I'm Famous! Kind of...

Yours truly rates a mention in the latest issue of Delirium magazine. In his Video Store Confidential! column, Suspect Video's Luis Ceriz continues his overview of zine history with Part 2: The Canucks! His article includes such vintage titles from the 1980s-90s film zine boom as Trash Compactor, Sub-Terrenea, Tame, etc. Even recent pubs like The Laser Blast Film Society rate a mention, in reference to the "zine" renaissance of late. 

Alas, ESR doesn't get a mention, but the first (and so far, only) issue of my other zine Eurofantasmo! is featured in the article. Eurofantasmo! was published in Dec. 2017 in concordance with my birthday. One Sunday afternoon I celebrated the big day with two things I hadn't had in a long time: a screening and a zine launch! Eurofantasmo! was an attempt to get back into the self-publishing world, with a zine that examined the bottomless catalogue of European genre films. The intent was for each issue to explore one theme. Issue #1 offered up a brief history of Superhero-Supervillain cinema, inspired by Italian comic strips, followed by reviews of some key films. (The second issue is still in preparation: it was put on hiatus due to family emergencies and then, pandemic.)
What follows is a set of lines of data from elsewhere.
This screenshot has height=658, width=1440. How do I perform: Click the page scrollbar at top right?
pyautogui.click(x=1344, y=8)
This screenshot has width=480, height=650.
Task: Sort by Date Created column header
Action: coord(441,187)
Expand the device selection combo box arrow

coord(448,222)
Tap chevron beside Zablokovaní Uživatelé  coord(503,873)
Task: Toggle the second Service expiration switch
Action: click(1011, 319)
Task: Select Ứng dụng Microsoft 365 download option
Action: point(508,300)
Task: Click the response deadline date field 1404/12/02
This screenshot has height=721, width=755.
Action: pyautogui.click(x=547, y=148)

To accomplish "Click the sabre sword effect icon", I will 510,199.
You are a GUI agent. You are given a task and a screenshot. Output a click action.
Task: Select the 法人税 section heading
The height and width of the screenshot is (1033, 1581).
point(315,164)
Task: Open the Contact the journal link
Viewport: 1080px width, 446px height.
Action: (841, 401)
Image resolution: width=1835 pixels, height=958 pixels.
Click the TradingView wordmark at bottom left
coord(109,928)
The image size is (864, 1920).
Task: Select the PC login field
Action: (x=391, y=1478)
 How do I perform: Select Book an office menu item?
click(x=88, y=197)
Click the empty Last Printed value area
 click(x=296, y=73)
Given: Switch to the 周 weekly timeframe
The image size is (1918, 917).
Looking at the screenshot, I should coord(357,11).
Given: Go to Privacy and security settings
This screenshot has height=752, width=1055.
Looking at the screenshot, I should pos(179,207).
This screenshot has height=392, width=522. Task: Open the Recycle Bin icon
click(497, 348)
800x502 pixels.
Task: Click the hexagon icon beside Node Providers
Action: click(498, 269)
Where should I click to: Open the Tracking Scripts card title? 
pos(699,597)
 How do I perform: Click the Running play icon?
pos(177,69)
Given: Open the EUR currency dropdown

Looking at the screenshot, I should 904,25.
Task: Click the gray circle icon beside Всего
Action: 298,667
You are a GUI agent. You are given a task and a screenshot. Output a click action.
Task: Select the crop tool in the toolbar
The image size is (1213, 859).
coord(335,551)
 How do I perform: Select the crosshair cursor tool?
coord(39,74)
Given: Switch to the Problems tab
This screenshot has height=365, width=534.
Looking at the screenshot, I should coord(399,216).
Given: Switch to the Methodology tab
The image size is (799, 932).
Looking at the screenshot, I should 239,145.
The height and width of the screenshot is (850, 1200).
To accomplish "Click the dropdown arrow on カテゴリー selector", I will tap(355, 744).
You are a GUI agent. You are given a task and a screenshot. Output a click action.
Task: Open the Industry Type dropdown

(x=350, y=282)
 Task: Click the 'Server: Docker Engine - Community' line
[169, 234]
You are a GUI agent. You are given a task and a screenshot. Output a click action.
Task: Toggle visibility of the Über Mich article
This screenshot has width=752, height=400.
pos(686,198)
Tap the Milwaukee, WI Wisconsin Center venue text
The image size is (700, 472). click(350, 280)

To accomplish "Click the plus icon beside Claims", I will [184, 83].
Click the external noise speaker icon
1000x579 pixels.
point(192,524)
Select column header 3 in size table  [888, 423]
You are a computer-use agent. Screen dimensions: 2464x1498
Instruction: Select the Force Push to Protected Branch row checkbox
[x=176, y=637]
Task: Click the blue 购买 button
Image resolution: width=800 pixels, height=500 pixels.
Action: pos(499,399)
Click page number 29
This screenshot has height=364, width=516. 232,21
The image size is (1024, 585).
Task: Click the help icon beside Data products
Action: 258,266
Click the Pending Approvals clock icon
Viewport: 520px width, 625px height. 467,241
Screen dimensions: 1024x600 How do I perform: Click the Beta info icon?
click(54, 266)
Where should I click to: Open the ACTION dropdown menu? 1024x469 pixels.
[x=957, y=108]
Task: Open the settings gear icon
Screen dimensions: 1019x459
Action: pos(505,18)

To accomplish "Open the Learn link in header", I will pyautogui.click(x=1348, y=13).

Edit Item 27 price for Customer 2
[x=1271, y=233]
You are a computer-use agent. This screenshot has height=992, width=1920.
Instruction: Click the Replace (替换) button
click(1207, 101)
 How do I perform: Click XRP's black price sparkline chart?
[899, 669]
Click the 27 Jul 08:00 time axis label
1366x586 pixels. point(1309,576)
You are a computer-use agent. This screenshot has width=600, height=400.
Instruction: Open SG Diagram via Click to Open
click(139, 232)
Since that birthday screening-zine launch party, I've given out issues of Eurofantasmo! #1 to people as I've seen them. Therefore, I'm delighted and think it's quite hilarious to see that this one-off, with no fanfare, distribution or even any reviews, has been included in a history of the film zine format. 

On the other hand, after 25 issues and 12 years, ESR continues to be excluded from zine history, and I can only blame myself and bad timing for that. The first issue of ESR was published in 2001, several years after the big "film zine boom" petered out, and a few years before the zine scene in general kind of wound down. I admittedly didn't promote it through any more channels than self-distribution, and appearances at trade shows around town. It felt like there was just enough time to research, write, publish and move on to the next issue. I should have had a point of purchase, i.e. putting them up for consignment at stores like Suspect, so that they got seen. Plus, I've always regretted not breaking into the US market. This folly has of course affected its exclusion from history.

Events in recent months have forced me to ponder what there is ahead, and what I've left behind. Alas, I wish to leave this post with a positive note. The new website is forthcoming, as is its return to print. From here, it can only go upwards. 

There is a saying that when you complete a work, it's no longer "yours", as it leaves into the hands of others. From there, you just never know where your creation ends up. If it makes a difference to anyone, and enriches their lives even briefly, then it's worth it. I'm glad that Eurofantasmo! has done that. Thanks Luis, for the plug.

Look for Delirium wherever magazines are sold.